George Soros’ theory of reflexivity offers insight into the potential repercussions of a persistently depressed stock price. As per the theory, negative perceptions stemming from a declining stock value can trigger a self-reinforcing cycle, impacting both investor sentiment and management decision-making. With an uncertain outlook, such conditions could spur management to prioritize financial prudence, potentially leading to a dividend cut to safeguard the company’s financial health and restore investor confidence.

Amidst this looming uncertainty, the implications extend beyond mere financial metrics. The market’s response stands as an alarming signal, prompting investors to reconsider their positions and exercise caution.

Conclusion and Caution for Investors

The evolving situation at 3M serves as a pivotal reminder for investors to remain vigilant. While the company’s historical standing in the Dow Jones and its long dividend track record might instill confidence, recent developments call for a cautious approach. The prevailing pessimism surrounding the stock demands a critical evaluation, emphasizing the need for discernment and a thorough re-assessment of the investment landscape.

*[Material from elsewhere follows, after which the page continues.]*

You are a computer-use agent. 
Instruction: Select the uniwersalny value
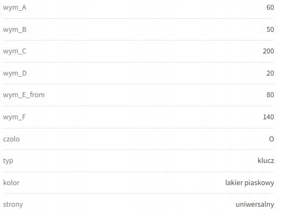click(x=255, y=205)
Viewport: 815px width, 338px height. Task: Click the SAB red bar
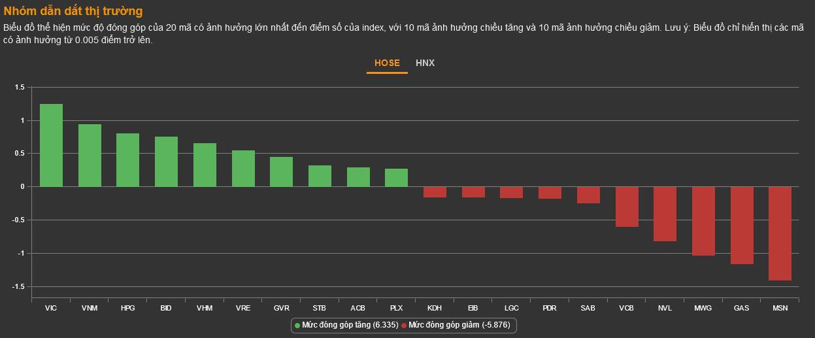(x=588, y=195)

As the uncertainty looms and the market reacts, prudence dictates a cautious approach. The wide-ranging implications of a potential dividend cut at 3M serve as a sobering illustration of the shifting dynamics, prompting investors to exercise due diligence and consider their positions judiciously.

As the looming announcement threatens to unsettle the investment landscape, it is imperative for shareholders to closely monitor the developments and recalibrate their investment strategies accordingly.

For those holding 3M shares, the prevailing sentiment advocates a prudent course of action. Amidst the prevailing unease, divesting current holdings might offer a strategic move, mitigating potential losses and paving the way for a more promising investment avenue.